Le 7 mars 2023, le chancelier Olaf Scholz a annoncé que l’Allemagne installerait 17 à 21 GW de nouvelles centrales électriques au gaz. Cela représente environ 10 % de la capacité totale de production d’électricité installée et presque autant que les centrales à gaz existantes. Ces nouvelles centrales sont essentielles pour soutenir la production variable et intermittente d’énergie renouvelable. Même en Allemagne, il fait nuit et le vent ne souffle pas tout le temps. Ainsi, les éoliennes ne produisent leur capacité installée que 21 % du temps et les panneaux solaires seulement 11 %. M. Scholz a déclaré qu’il s’agissait d’installations « d’appoint », alors que c’est le contraire qui est vrai, puisqu’elles devraient produire plus de 80 % du temps. Mais ce n’est pas la seule chose qui n’est pas claire en matière de politique énergétique…

Il s’agit d’une contradiction totale avec la déclaration de l’Allemagne sur le climat. Pour ne pas avoir l’air complètement ridicule et maintenir l’objectif de décarbonisation devant une population médusée, il a assuré que ces nouvelles centrales seraient conçues pour fonctionner à l’hydrogène. Vert, bien sûr. Mais il n’y a pas assez de vent et de soleil en Allemagne pour produire de l’électricité verte, et encore moins de l’hydrogène vert. L’hydrogène viendra donc d’ailleurs ; l’Allemagne se tourne vers l’Afrique, où la moitié de la population n’est même pas connectée au très faible réseau électrique. Tinne Van der Straeten aussi, puisqu’elle pense importer cette précieuse molécule depuis la Namibie, pour ensuite la brûler comme une banale molécule de gaz.

La réalité revient toujours, et le secret d’État de l’EnergieWende continuera de s’effilocher jusqu’au jour où un politicien courageux osera déclarer publiquement : « Nous nous sommes lourdement trompés ».

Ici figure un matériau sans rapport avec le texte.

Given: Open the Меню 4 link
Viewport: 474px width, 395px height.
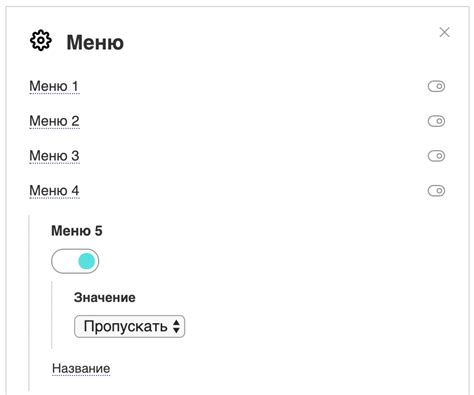Looking at the screenshot, I should coord(54,191).
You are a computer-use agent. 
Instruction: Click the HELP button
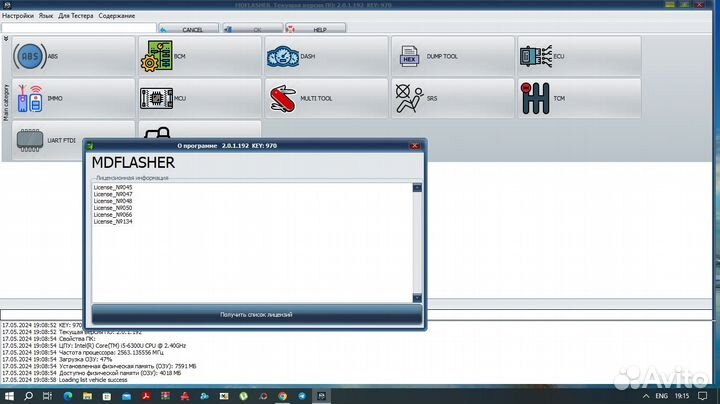(312, 29)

Mais il est trop tôt et nous entendrons parler de l’hydrogène pendant longtemps encore. Il est d’ailleurs tellement à la mode que ce sont les femmes qui se mobilisent pour l’imposer. Le 8 mars, nous avons eu la journée de la femme, mais maintenant nous allons passer aux choses sérieuses. Une conférence « women in green hydrogen » aura lieu à Amsterdam les 28 et 29 mars car « les voix des femmes et de la diversité au sein de l’industrie de l’hydrogène doivent être mises en avant ». Grâce à une politique de genre judicieuse, les lois de la chimie seront inversées. Produire une molécule d’hydrogène à partir d’électricité verte nécessite sept fois plus d’énergie que de la produire à partir de gaz naturel (voir mon livre L’utopie hydrogène), mais grâce à la théorie du genre, cette loi de la thermodynamique sera inversée.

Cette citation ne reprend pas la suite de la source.